Dwyane Wade's injury history reads like a depressing don't-do list. Dislocated shoulder? Check. Shoulder surgery? Check. Multiple knee surgeries? Check and check. With each additional operation, Wade's body ages by more than one year at a time. Yet as evidenced by his two championship rings, Wade has successfully kept his biological clock ticking at an appropriate rate.
Despite another knee surgery last off-season, Wade has put together one of his most impressive years ever. He shot 52 percent from the field during the regular season, the best of his career, and he continues to dish out over five assists per game while averaging 21 points. He's done all of this while reinventing his game to complement LeBron James, whose arrival in South Beach meant Wade would be playing off the ball more often than he ever had before.
But despite Wade's stellar season, the whispering started almost immediately after a shocking Miami Heat loss to a severely undermanned Chicago Bulls team in Game 1 of their Eastern Conference Semifinals matchup.
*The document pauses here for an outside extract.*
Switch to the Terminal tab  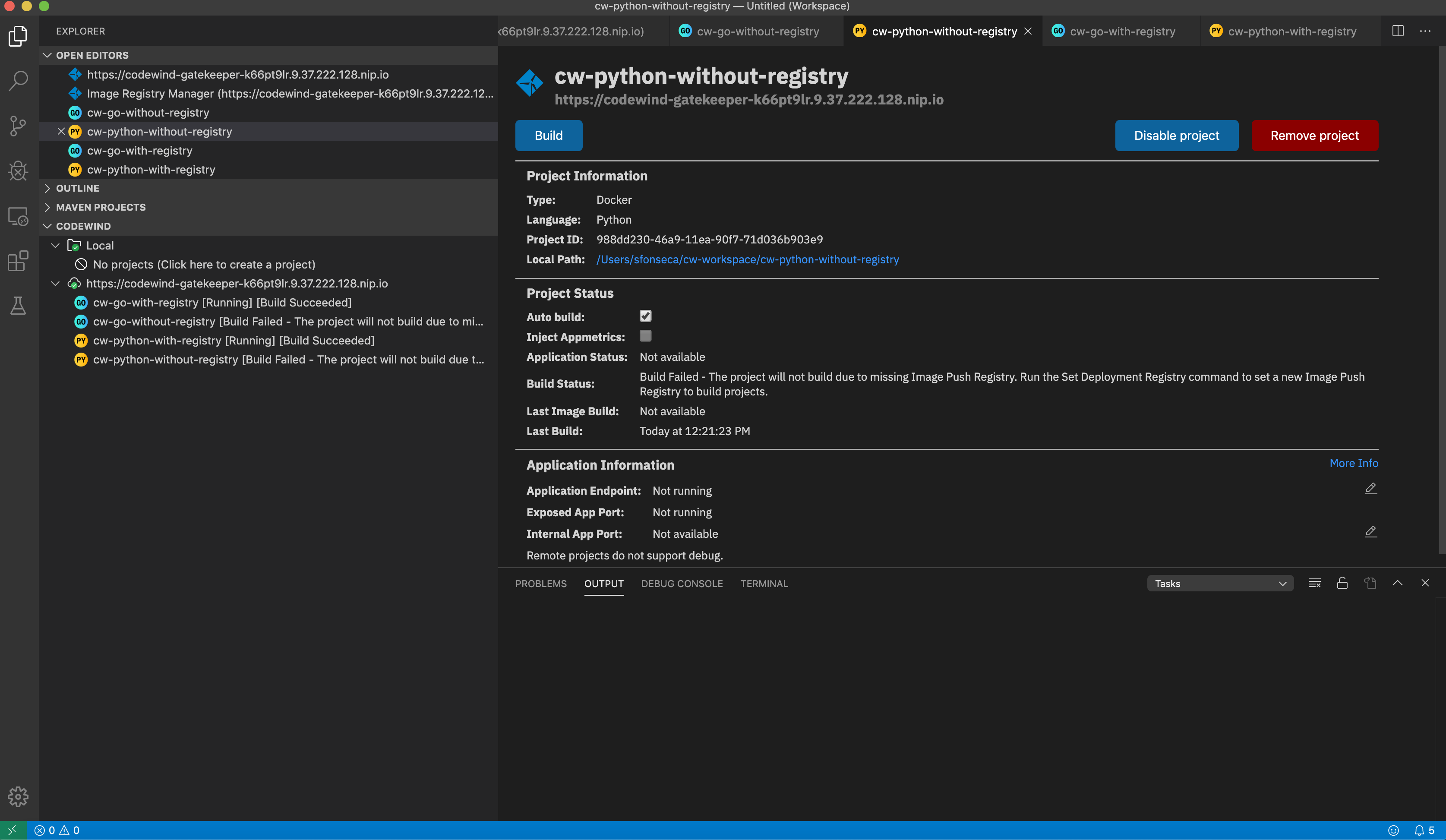tap(764, 584)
Wade struggled mightily to find his rhythm in the second half. His knees aren't the same. He's not explosive any more. He's old. Suddenly, the team that had waltzed through the first round without breaking a sweat was firmly squished up against the wall by a Bulls team exerting so much energy one feared it might combust. Losing another game on their home court was not an option for the Heat.
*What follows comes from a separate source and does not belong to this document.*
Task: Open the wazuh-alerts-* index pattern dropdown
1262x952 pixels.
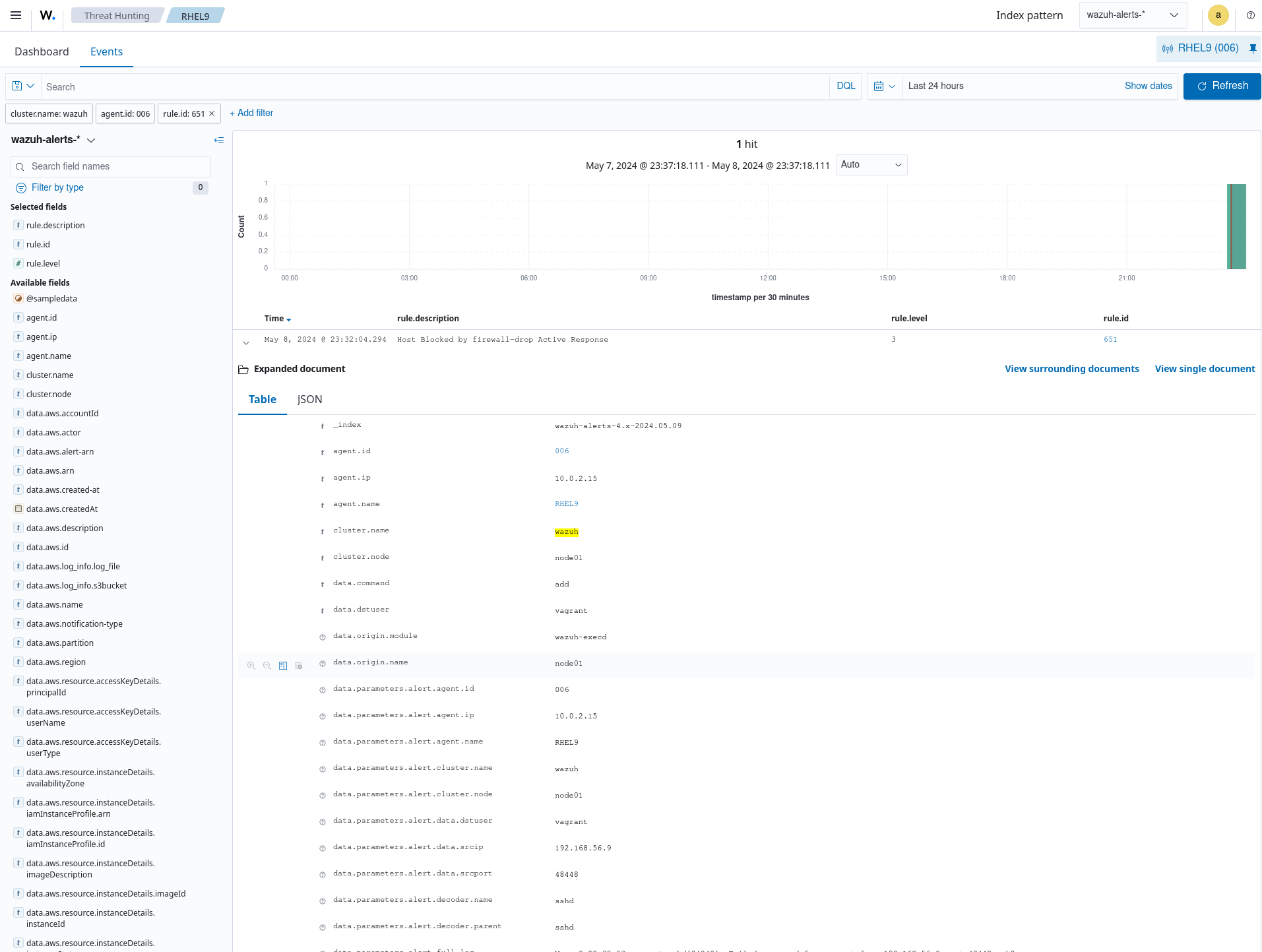Action: coord(1132,15)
In Game 2, Dwyane Wade's "old" knees helped him dish out five assists and score 15 points on 63 percent shooting from the field. He was in sync with James all night, cutting to the hoop and receiving crisp passes that ended in a variety of twisting layups and vintage Wade dunks, his arms elevated straight up before gravity brought the ball crashing down through the hoop. When the horn sounded, the final score was so lopsided that the scoreboard seemed to tilt in the direction of the home team. 115-78. The largest margin of victory in Heat playoff history came in a game where making a statement was not just a priority, but a necessity.
"You can't just show up and play the game because you're talented," Wade said. And you can't let whispers of your demise affect your game, because those whispers are usually greatly exaggerated. Wednesday's game was nothing special. Wade's been doing this for years.